In a high help cut over a window of the Visoki Dečani cloister’s congregation, a falcon grips a snakelike Ala while an eaglet looks on.
According to a portrayal from eastern Serbia, he is an exceptionally enormous animal with a snake’s body and a pony’s head. A typical feeling is that he is the sister of the mythical beast, and looks pretty much like him. In a spell from eastern Serbia, Ala is depicted as a three-headed snake.
Effects on Humans
![Ala [Folklore of Bulgaria] Effects on Humans](https://wikireligions.com/wp-content/uploads/2021/03/Effects-on-Humans.jpg)
Brew principally pulverize crops in fields, grape plantations, and plantations by driving hail storm mists overhead, typically during the primary portion of the late spring when grain crops age.
The brew is additionally accepted to “drink the yields”, or hold onto the harvests of a town and transport them to somewhere else in their enormous ears, along these lines making a few towns poor, and others rich.
This was held as the motivation behind why the Aleksandrovac area in focal Serbia was so productive: it was the place beer moved their plunder.
The individuals of Kopaonik mountain accepted the neighborhood that he shielded the harvests of the region from another brew. On the off chance that hail obliterated the yields, it was felt that she, from another zone had crushed nearby Ala and “plastered the harvests”.
Lager can likewise spread themselves over fields and defeat the maturing of the harvests, or more regrettable, expend the field’s ripeness, and drink the milk from sheep, particularly when it roars.
Brew additionally has extraordinary quality; when a tempest removed trees, the individuals accepted that an Ala had done it. This brought about a colloquialism for a tough man: jak Kao Ala, “as solid as an Ala”.
Quick Read: Ahriman [The Hateful Soul]
Connection with Baba Yaga
![Ala [Folklore of Bulgaria] Connection with Baba Yaga](https://wikireligions.com/wp-content/uploads/2021/03/Connection-with-Baba-Yaga.jpg)
Looking at society stories, there are similitudes between him and the Russian Baba Yaga.
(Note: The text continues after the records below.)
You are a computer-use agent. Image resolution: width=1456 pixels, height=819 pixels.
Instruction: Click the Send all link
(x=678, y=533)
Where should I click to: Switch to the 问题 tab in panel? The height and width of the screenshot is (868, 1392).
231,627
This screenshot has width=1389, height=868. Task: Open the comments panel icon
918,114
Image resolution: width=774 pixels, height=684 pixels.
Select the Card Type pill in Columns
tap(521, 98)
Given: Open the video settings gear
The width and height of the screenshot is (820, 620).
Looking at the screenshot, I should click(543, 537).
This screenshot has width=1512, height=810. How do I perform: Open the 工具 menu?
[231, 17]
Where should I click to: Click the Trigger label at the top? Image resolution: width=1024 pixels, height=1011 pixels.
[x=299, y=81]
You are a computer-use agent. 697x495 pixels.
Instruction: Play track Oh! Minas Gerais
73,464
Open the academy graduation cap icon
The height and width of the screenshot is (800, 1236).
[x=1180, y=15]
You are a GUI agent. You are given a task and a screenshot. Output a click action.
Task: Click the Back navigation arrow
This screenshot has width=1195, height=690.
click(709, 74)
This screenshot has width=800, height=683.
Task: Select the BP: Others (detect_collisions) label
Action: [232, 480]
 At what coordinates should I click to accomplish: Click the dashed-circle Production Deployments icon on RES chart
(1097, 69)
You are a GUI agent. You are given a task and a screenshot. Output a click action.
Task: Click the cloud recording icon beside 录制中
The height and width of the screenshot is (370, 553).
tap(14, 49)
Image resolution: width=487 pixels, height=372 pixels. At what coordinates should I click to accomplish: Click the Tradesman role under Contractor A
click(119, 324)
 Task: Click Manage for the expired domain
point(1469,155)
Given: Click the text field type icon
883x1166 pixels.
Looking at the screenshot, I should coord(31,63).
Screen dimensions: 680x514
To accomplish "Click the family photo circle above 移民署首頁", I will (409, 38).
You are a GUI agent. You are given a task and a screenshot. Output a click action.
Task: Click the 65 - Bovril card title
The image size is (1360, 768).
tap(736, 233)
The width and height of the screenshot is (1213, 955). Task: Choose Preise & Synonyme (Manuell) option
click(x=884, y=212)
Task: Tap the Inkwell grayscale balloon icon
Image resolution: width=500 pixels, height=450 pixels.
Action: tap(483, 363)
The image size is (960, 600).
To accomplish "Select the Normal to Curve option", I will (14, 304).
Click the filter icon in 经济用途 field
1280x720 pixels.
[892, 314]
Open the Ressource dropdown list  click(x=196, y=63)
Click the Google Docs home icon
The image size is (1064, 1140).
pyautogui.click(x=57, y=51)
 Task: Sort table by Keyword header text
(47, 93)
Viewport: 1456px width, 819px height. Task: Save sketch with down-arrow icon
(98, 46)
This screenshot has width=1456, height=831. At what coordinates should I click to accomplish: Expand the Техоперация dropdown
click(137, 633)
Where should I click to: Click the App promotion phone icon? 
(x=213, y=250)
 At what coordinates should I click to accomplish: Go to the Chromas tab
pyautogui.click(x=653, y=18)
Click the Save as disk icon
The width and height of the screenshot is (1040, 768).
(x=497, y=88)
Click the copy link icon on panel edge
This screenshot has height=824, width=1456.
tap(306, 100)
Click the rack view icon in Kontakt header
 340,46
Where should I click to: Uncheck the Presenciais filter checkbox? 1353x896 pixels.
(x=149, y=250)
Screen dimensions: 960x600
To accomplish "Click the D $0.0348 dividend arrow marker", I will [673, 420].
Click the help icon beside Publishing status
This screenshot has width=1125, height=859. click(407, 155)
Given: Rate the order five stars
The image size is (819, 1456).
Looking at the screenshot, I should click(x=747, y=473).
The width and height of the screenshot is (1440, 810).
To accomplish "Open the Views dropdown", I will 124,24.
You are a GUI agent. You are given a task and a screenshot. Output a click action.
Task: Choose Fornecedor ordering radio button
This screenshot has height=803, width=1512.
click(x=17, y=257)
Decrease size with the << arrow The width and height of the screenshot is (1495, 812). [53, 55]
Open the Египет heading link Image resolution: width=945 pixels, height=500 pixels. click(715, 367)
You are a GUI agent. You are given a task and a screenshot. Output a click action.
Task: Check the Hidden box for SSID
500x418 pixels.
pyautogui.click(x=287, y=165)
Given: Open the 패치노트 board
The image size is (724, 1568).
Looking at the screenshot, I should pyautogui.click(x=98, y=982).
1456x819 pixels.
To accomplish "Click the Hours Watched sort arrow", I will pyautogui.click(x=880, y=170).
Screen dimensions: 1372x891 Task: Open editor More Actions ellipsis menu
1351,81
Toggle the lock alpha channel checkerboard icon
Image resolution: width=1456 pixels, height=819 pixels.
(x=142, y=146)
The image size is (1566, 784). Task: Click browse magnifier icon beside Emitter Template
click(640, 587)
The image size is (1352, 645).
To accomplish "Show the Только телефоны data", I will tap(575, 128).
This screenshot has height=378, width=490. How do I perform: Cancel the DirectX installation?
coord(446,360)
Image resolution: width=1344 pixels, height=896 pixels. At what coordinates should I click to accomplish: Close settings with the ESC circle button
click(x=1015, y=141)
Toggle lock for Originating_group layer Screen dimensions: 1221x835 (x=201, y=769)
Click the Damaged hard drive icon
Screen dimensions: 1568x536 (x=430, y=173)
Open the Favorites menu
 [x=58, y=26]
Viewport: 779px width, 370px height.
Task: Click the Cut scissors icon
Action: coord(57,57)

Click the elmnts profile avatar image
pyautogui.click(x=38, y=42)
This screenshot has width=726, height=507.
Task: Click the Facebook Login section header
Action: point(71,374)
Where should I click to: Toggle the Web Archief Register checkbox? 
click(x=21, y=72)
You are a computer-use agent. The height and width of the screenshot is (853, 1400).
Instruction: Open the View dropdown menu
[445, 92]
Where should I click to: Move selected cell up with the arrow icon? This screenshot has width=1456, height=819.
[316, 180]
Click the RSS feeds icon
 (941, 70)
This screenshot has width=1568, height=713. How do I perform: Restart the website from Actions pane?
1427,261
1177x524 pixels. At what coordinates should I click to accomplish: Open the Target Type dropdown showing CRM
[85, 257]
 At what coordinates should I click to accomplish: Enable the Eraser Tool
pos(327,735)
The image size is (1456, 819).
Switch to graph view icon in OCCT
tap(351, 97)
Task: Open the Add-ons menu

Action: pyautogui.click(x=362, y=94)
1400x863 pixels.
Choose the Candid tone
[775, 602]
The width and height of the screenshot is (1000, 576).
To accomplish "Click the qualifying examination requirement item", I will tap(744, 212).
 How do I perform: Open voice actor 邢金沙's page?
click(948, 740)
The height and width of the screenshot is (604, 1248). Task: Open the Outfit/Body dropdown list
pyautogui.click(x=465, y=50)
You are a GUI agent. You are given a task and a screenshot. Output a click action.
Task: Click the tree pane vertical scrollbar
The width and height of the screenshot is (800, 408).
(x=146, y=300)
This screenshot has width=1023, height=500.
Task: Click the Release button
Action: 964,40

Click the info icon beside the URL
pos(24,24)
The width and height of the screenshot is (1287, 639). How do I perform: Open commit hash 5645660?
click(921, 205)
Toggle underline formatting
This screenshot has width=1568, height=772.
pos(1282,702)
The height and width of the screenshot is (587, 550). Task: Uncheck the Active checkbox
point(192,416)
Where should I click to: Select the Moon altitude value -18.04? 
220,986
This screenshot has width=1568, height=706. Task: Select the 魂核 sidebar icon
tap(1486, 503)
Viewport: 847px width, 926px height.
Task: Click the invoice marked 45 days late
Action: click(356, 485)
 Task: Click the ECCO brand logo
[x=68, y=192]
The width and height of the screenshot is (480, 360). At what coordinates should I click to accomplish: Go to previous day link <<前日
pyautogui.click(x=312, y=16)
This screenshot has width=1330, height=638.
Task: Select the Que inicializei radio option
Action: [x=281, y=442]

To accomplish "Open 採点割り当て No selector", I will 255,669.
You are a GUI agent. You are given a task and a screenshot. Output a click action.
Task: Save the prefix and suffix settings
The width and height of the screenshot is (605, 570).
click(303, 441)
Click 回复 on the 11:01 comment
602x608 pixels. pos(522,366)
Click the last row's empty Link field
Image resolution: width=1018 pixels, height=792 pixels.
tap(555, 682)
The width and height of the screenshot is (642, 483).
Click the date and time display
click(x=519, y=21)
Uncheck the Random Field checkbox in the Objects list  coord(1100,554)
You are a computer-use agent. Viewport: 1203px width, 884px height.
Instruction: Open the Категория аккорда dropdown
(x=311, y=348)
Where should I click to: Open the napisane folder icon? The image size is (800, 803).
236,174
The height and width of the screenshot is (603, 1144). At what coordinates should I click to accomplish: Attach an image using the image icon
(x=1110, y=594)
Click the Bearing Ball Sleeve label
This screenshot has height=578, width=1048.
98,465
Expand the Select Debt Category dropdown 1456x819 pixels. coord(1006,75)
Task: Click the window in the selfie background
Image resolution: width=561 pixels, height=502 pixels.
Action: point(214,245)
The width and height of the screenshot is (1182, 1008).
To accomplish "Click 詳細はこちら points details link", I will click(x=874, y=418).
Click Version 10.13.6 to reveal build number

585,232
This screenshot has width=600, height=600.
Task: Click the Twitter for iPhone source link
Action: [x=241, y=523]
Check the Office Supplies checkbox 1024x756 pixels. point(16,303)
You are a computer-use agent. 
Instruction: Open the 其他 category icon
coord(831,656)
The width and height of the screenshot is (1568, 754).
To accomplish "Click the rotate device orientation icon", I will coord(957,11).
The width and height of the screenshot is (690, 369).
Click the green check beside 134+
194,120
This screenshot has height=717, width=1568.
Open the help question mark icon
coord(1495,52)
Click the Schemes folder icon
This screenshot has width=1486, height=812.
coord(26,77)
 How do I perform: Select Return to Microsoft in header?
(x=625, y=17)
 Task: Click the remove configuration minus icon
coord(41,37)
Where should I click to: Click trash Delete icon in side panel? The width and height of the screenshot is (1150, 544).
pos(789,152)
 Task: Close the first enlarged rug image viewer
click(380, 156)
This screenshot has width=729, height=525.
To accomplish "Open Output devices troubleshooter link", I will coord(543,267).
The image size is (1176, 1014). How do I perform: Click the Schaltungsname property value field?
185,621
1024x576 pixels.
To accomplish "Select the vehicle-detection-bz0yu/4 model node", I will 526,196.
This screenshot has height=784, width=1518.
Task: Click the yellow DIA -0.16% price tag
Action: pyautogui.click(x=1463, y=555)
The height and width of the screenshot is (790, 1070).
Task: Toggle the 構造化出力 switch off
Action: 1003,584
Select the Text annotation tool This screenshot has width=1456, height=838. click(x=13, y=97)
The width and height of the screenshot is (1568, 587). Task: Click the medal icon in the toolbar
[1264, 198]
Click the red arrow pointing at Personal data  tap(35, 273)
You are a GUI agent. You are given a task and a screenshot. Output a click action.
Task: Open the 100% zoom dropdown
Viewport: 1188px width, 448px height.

The previously mentioned theme of a stepdaughter going to an Ala’s home in a woods is recorded among Russians as well – there a stepdaughter comes to Baba Yaga’s home and feeds her “animals”.
Comparative is likewise the themes of an Ala and Baba Yaga turning out to be back up parents to kids whom they later eat because the youngsters find their mystery.
In the Serbian model, the mother of an Ala’s godchild talks with him, and in the Russian, the godchild talks with Baba Yaga.
Read More: Aim [The Duke of Hell]
Conclusion
Ala is a female demon from the Bulgarian mythology who is considered to be the one to bring upon the hail and thunderstorms on the fields of the farmers and destroy all the crops which they have grown with hard work.
This demon is believed to take many forms and is often considered to be a ruthless and full of anger demon who is famous for using her power and magical spells for the destruction of human beings and the material which they grow or harvest.